Dari hasil perenungan yang mendalam, dan juga hasil wawancara dengan teman-teman guru di mana penulis bertugas didapatkan pendapat yang beragam dan mengerucut pada tiga pendapat tentang guru ideal. Guru ideal yang diperlukan saat ini adalah pertama, guru yang memahami benar akan profesinya. Profesi guru adalah profesi yang mulia. Dia adalah sosok yang selalu memberi dengan tulus dan tak mengharapkan imbalan apapun, kecuali ridho dari Tuhan pemilik bumi. Falsafah hidupnya adalah tangan di atas lebih mulia daripada tangan di bawah. Hanya memberi tak harap kembali. Dia mendidik dengan hatinya. Kehadirannya dirindukan oleh peserta didiknya. Wajahnya selalu ceria, senang, dan selalu menerapkan 5S dalam kesehariannya (Senyum, Salam, Sapa, Syukur, dan Sabar).
Kedua, Guru yang ideal adalah guru yang memiliki sifat selalu berkata benar, penyampai yang baik, kredibel, dan cerdas. Guru yang memiliki keempat sifat itu adalah guru yang mampu memberikan keteladanan dalam hidupnya karena memiliki budi pekerti yang luhur. Selalu berkata benar, mengajarkan kebaikan, dapat dipercaya, dan memiliki kecerdasan yang luar biasa. Sifat tersebut di atas harus dimiliki oleh guru dalam mendidik anak didiknya karena memiliki motto iman, ilmu, dan amal. Memiliki iman yang kuat, menguasai ilmunya dengan baik, dan mengamalkan ilmu yang dimilikinya kepada orang lain. Selain itu, Guru yang ideal adalah guru yang memiliki 5 kecerdasan. Kecerdasan yang dimiliki terpancar jelas dari karakter dan perilakunya sehari-hari. Baik ketika mengajar, ataupun dalam hidup ditengah-tengah masyarakat.

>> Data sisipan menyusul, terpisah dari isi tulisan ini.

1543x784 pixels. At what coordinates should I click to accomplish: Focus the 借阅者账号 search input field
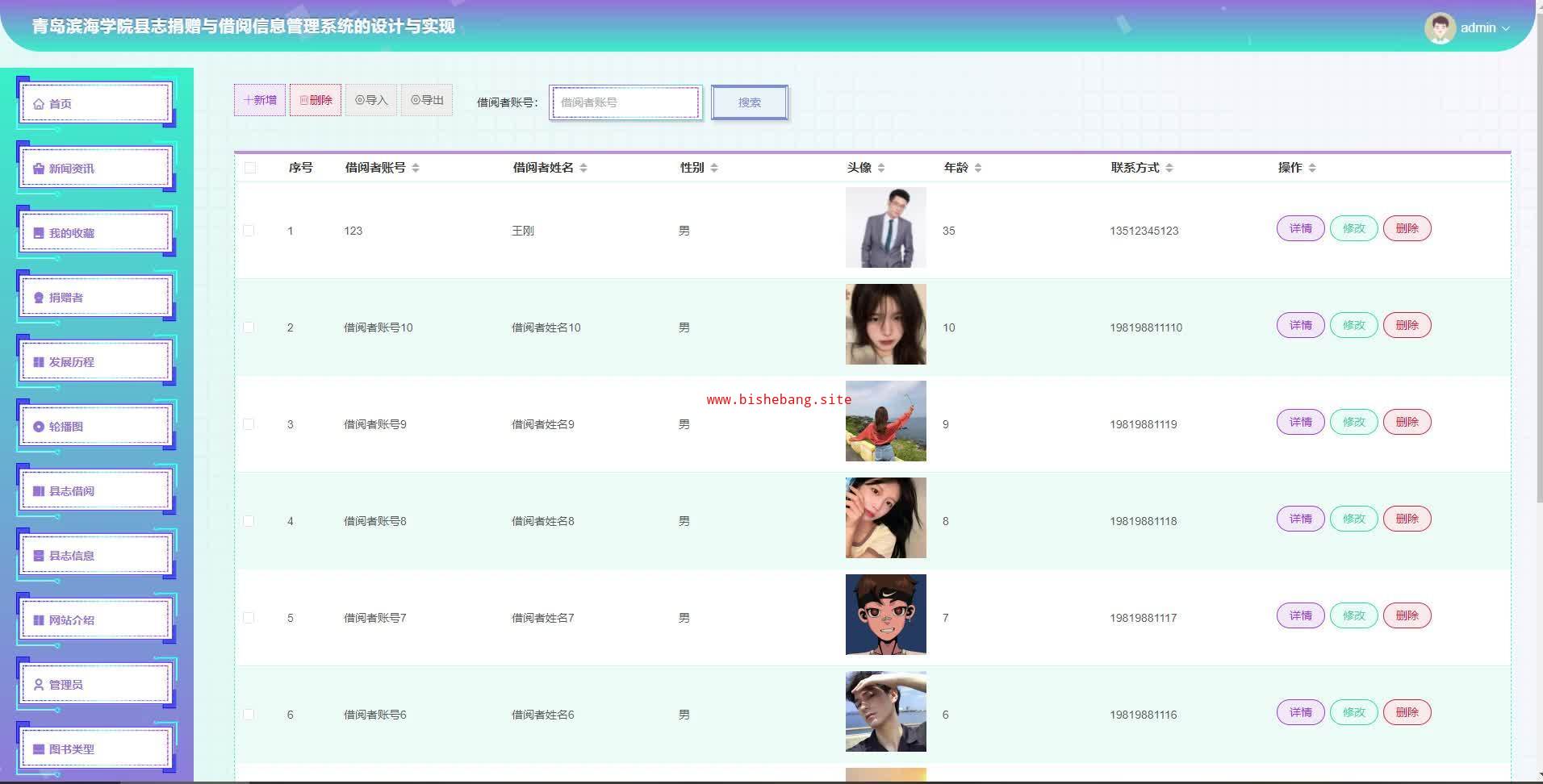click(x=625, y=102)
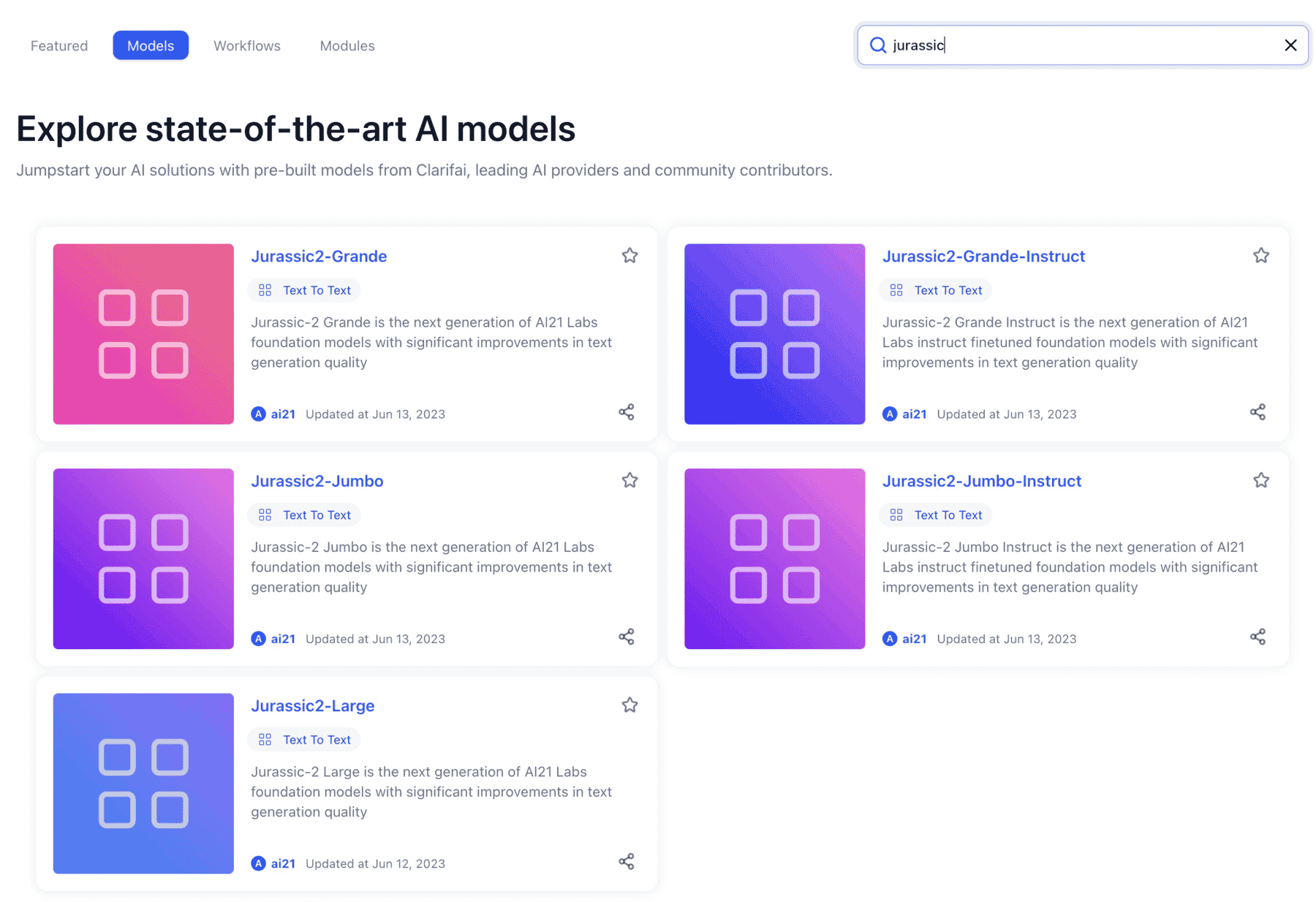Clear the search box with X icon
The height and width of the screenshot is (902, 1316).
pos(1290,45)
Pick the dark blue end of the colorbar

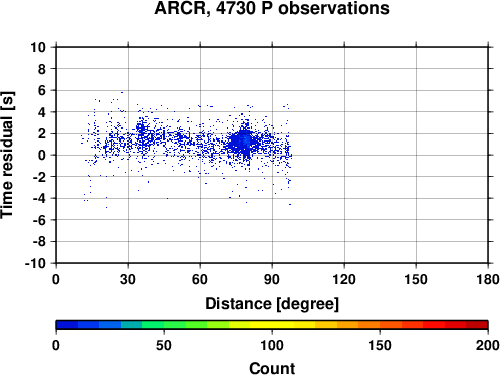coord(67,325)

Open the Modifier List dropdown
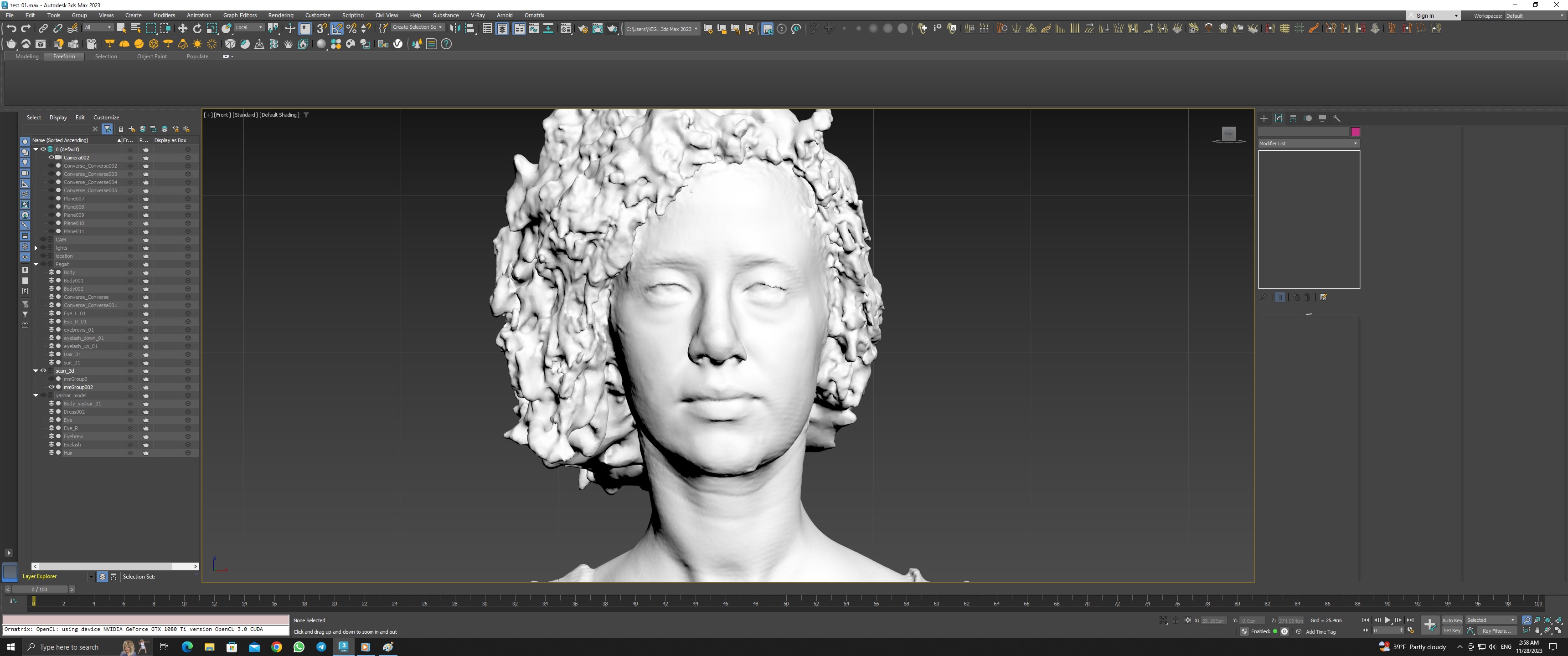click(1308, 144)
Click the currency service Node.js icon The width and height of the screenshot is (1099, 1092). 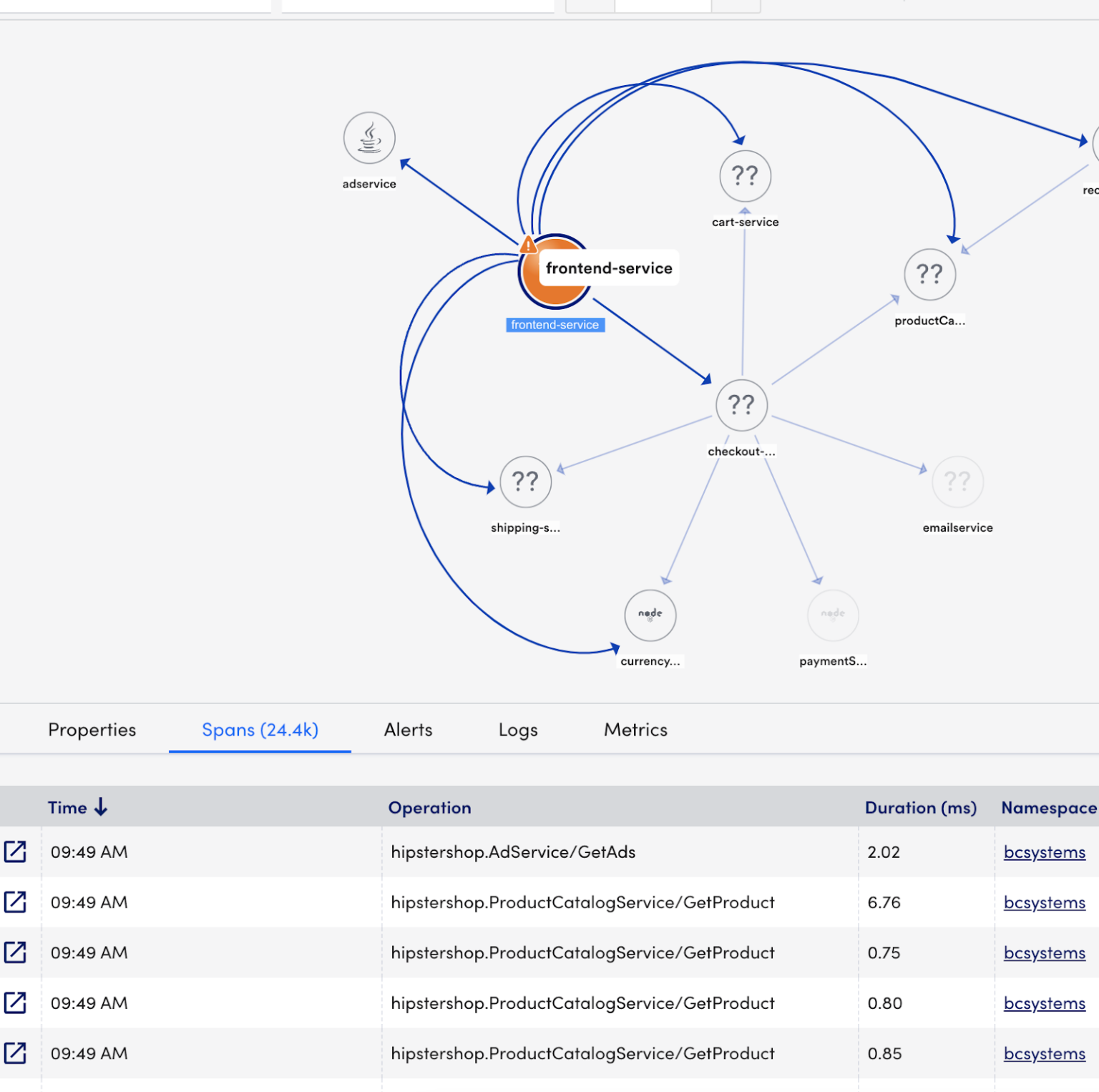click(650, 615)
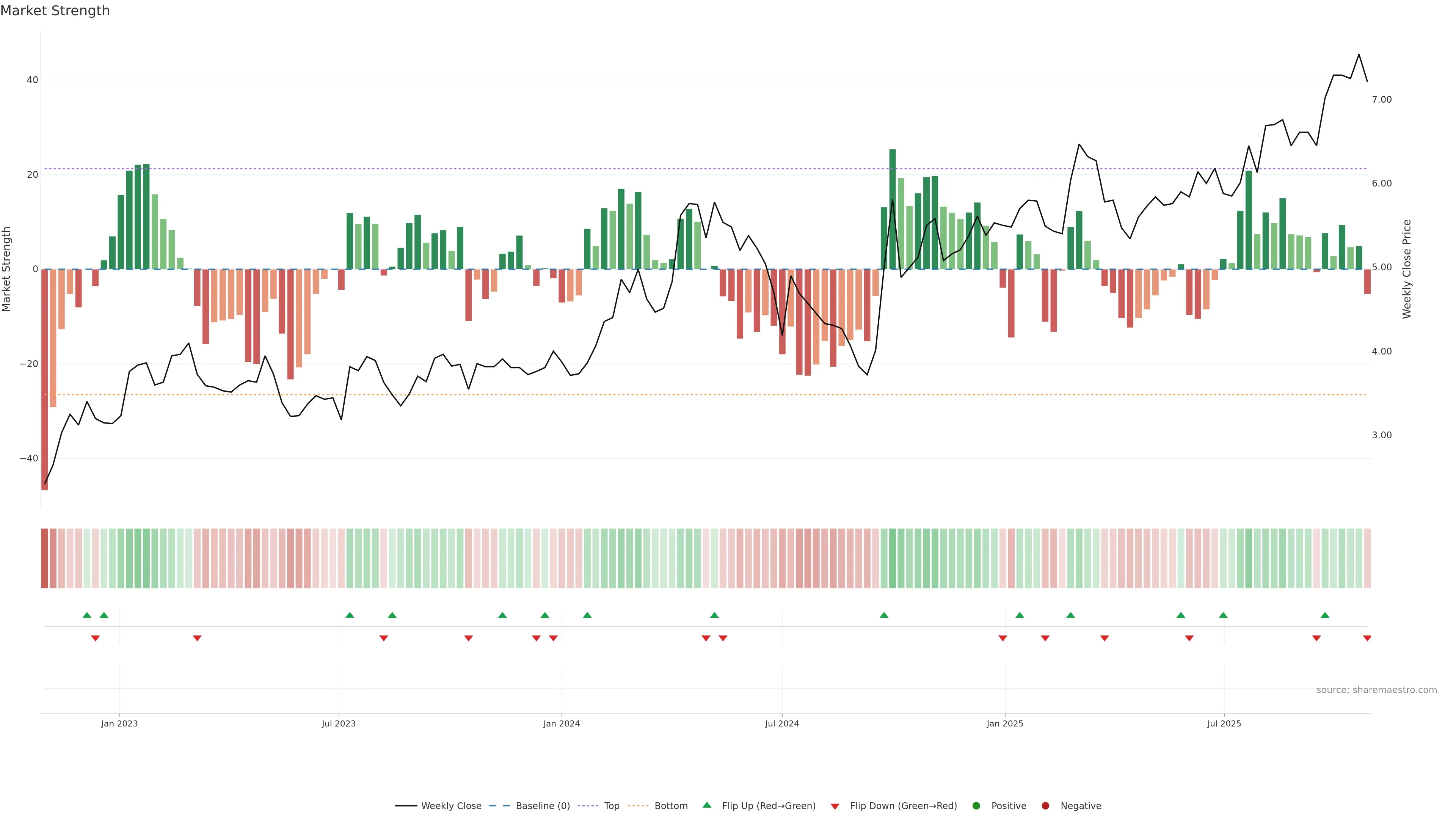Screen dimensions: 1456x819
Task: Click the Market Strength chart title
Action: pyautogui.click(x=55, y=11)
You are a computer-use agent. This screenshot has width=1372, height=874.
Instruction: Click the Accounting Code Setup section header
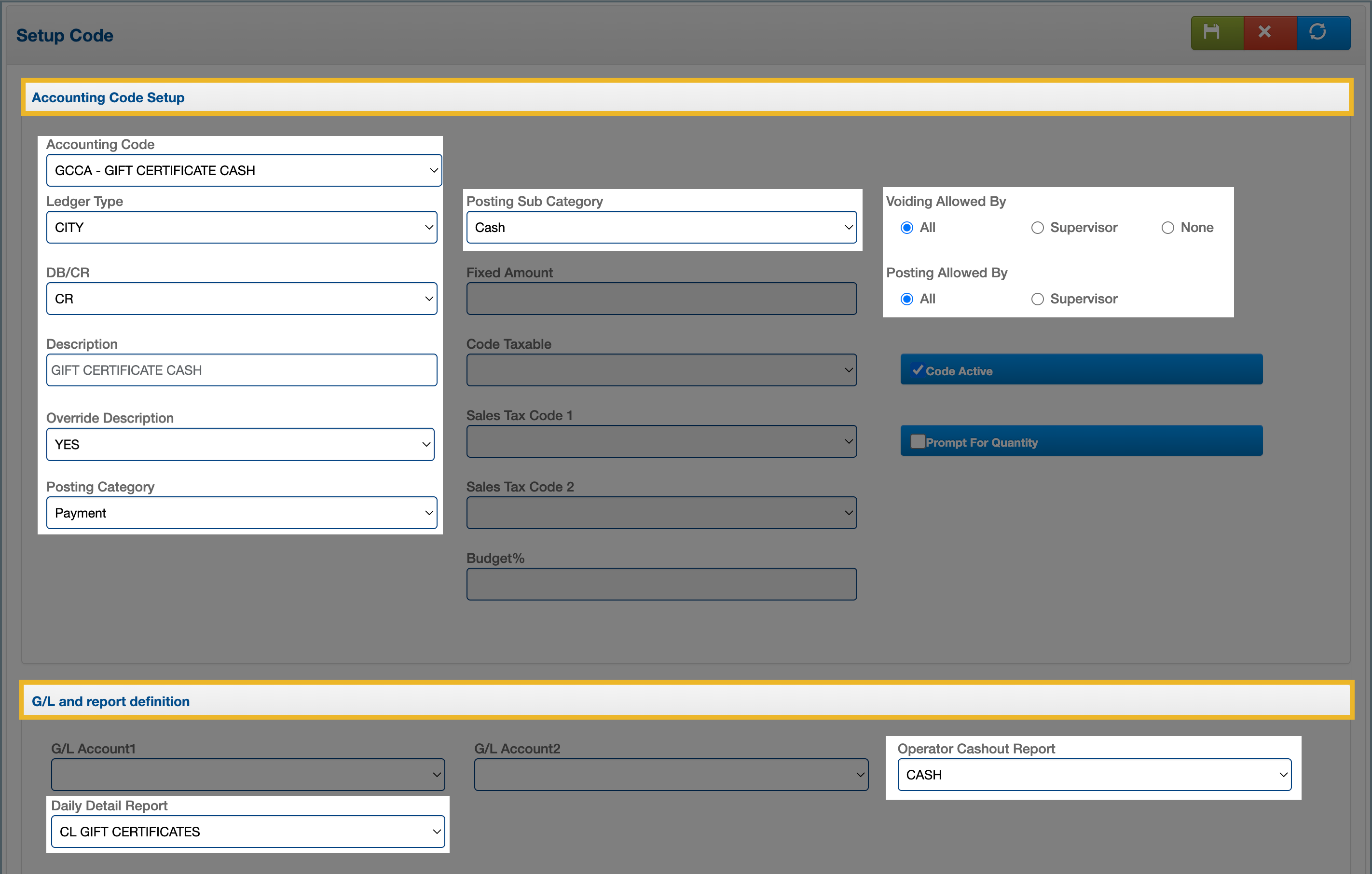(x=108, y=97)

Kelima kecerdasan itu adalah:
1.      kecerdasan intelektual
2.      kecerdasan moral
3.      kecerdasan social
4.      kecerdasan emosional
5.      kecerdasan  motorik
Kecerdasan intelektual harus diimbangi dengan kecerdasan moral, mengapa?
Bila kecerdasan intelektual tidak diimbangi dengan kecerdasan moral akan menghasilkan peserta didik yang hanya mementingkan keberhasilan ketimbang proses. Segala cara dianggap halal, yang penting target tercapai semaksimal mungkin. Inilah yang terjadi pada masyarakat kita sehingga kasus plagiarisme (menjiplak karya tulis ilmiah milik orang lain) dan korupsi merajalela di kalangan orang terdidik. Karena itu kecerdasan moral akan mengawal kecerdasan intelektual sehingga akan mampu berlaku jujur dalam situasi apapun. Kejujuran adalah kunci keberhasilan dan kesuksesan. Selain kecerdasan intelektual dan moral, kecerdasan sosial juga harus dimiliki oleh guru ideal agar tidak egois, dan selalu memperdulikan orang lain yang membutuhkan pertolongannya. Dia pun harus mampu bekerjasama dengan karakter orang lain yang berbeda. Kecerdasan emosional harus ditumbuhkan agar guru tidak mudah marah, tersinggung, dan melecehkan orang lain. Dia harus memiliki sifat penyabar dan pemaaf. Sedangkan kecerdasan motorik diperlukan agar guru mampu melakukan mobilitas tinggi sehingga mampu bersaing dalam memperoleh hasil yang maksimal. Kecerdasan motorik harus senantiasa dilatih agar guru dapat menjadi kreatif dan berprestasi. Dia memiliki ambisi dan cita-cita yang tinggi seperti menggapai bintai di langit. Tak salah bila pada akhirnya peserta didik mengatakan, “guruku mampu menggapai bintang di langit.”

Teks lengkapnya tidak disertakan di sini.